Niccol has demonstrated success as an operations wizard, but so far, he hasn’t shown much understanding for Starbucks’s labor issues, which likely will be heightened because of his pornographic compensation. Starbucks union members say the company offered them “zero economic gains” in the first year of a proposed contract.

Niccol’s biggest problem is convincing thousands of entitled baristas to be pleasant and customer focused. If Starbucks’s west Los Angeles stores are indicative of its baristas across the country, the challenge is formidable.

I also wonder how Starbucks can thrive if Niccol achieves his goal of only reducing wait times for a drink to four minutes. Many customers visit Starbucks daily, and a four-minute wait translates to 28 minutes of idle time a week and nearly 25 hours a year to drink lousy, overpriced coffee.

At my local Peet’s, the wait time is typically less than a minute because if a line forms, a staffer immediately opens another register. They are too busy and focused to write cute messages on cups, but everyone personally greets me and knows the names of all the regulars.
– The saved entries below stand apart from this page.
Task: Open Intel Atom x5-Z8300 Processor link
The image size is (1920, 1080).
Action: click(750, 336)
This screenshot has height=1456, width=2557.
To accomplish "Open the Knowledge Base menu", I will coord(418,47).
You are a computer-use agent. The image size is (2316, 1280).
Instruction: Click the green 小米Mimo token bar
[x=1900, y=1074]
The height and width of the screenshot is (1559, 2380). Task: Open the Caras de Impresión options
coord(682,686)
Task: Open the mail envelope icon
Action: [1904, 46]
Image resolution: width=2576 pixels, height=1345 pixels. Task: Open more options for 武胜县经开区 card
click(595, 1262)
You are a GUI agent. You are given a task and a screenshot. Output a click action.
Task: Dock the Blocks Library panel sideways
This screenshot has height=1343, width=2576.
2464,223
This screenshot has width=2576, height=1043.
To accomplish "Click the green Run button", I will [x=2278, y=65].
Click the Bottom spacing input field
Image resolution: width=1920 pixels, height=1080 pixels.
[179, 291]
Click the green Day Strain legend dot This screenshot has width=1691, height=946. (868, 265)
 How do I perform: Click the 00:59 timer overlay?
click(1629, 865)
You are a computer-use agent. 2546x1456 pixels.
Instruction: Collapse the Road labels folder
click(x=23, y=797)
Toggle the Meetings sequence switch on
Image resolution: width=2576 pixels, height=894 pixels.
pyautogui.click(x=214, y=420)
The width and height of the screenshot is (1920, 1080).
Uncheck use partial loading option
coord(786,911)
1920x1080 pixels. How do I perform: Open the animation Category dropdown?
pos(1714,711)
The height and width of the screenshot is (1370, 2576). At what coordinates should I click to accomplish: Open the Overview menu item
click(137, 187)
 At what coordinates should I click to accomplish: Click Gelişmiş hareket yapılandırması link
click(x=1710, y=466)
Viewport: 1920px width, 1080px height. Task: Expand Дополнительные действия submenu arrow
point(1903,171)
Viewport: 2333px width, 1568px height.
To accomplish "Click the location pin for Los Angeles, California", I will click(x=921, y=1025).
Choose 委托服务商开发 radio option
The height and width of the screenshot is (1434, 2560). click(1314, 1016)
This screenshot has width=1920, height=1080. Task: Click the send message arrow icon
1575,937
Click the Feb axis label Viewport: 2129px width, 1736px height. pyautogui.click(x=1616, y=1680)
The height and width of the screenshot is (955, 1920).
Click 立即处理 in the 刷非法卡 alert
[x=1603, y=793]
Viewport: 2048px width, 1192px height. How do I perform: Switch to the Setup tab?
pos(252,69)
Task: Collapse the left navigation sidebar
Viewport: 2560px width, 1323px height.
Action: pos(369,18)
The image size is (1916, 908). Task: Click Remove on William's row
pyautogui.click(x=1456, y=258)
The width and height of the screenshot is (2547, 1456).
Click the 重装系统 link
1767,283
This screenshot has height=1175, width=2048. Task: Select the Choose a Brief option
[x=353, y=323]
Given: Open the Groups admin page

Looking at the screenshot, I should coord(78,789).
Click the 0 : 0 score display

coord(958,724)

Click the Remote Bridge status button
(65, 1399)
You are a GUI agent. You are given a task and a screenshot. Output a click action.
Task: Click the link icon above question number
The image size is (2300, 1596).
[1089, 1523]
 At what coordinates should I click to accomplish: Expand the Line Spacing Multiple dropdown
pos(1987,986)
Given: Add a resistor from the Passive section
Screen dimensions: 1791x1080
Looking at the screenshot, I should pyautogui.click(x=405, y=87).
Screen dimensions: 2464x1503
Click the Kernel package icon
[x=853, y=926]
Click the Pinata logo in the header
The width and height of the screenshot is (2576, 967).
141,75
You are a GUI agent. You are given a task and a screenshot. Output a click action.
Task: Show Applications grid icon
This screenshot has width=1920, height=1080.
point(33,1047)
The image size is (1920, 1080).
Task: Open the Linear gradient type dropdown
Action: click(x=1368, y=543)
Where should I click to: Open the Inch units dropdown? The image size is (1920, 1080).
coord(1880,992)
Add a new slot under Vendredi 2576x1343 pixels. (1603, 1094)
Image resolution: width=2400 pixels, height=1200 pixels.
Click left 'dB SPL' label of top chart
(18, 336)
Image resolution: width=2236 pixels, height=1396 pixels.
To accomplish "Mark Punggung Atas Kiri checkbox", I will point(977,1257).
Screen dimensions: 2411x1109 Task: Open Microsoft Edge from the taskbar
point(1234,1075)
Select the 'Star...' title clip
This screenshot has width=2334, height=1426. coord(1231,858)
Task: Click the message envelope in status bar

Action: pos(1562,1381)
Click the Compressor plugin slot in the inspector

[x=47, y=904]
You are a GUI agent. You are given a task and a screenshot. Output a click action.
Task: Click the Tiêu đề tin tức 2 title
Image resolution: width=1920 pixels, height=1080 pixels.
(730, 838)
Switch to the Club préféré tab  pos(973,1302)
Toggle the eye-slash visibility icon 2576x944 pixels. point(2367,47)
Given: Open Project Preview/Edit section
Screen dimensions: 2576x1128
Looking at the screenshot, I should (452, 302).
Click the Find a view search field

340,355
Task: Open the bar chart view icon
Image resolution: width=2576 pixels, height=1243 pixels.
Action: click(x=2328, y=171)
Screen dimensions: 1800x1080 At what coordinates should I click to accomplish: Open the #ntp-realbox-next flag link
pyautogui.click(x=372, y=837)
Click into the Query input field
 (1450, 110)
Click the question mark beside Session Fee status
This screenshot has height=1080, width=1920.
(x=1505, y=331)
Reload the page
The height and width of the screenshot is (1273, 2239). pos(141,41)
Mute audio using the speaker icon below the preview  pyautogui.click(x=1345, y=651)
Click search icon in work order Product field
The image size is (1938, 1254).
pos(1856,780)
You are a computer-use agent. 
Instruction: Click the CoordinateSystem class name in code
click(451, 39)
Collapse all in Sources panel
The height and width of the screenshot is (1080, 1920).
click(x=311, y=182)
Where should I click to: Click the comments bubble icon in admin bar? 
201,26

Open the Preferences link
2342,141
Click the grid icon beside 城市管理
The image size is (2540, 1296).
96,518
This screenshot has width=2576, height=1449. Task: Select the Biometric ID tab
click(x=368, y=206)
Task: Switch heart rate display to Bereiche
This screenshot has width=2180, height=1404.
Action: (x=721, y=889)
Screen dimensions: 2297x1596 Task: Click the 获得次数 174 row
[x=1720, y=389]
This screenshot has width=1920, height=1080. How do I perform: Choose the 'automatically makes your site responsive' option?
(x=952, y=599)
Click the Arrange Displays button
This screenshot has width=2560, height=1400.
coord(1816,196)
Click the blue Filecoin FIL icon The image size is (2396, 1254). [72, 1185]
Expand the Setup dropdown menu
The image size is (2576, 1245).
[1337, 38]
The great vibes exuded by Brian and his staff are contagious, as customers are friendly, and many say hello to each other.

My cousin Rob experiences the same personalized service at his more upscale Los Angeles coffee place of choice, which also scribbles personalized messages on his cups.

Turnaround delusions

Niccol is deluding himself that he can turn around Starbucks hiring some former hotshot executives from Taco Bell. His success will depend on his ability to find thousands of talented twentysomethings like Brian, the store manager of my local Peet’s, the regional chain’s most successful store in the Los Angeles region.  

The president of Peet’s coffee is Eric Lauterbach, who has been with the company since 2010. He is responsible for all the company’s domestic and global businesses, including its subsidiaries: Stumptown Coffee, Intelligentsia Coffee and Peet’s China. Lauterbach lives in San Francisco, across the Bay from Peet’s headquarters in Emeryville.

If I were looking for someone to turn around Starbucks, Lauterbach would be one of my targets. Unlike Niccol, Lauterbach hasn’t jumped around a lot and has demonstrated a certain loyalty to his organization. But everyone has their price, and an offer for a $96 million payday for four months work might be one that even Lauterbach couldn’t refuse.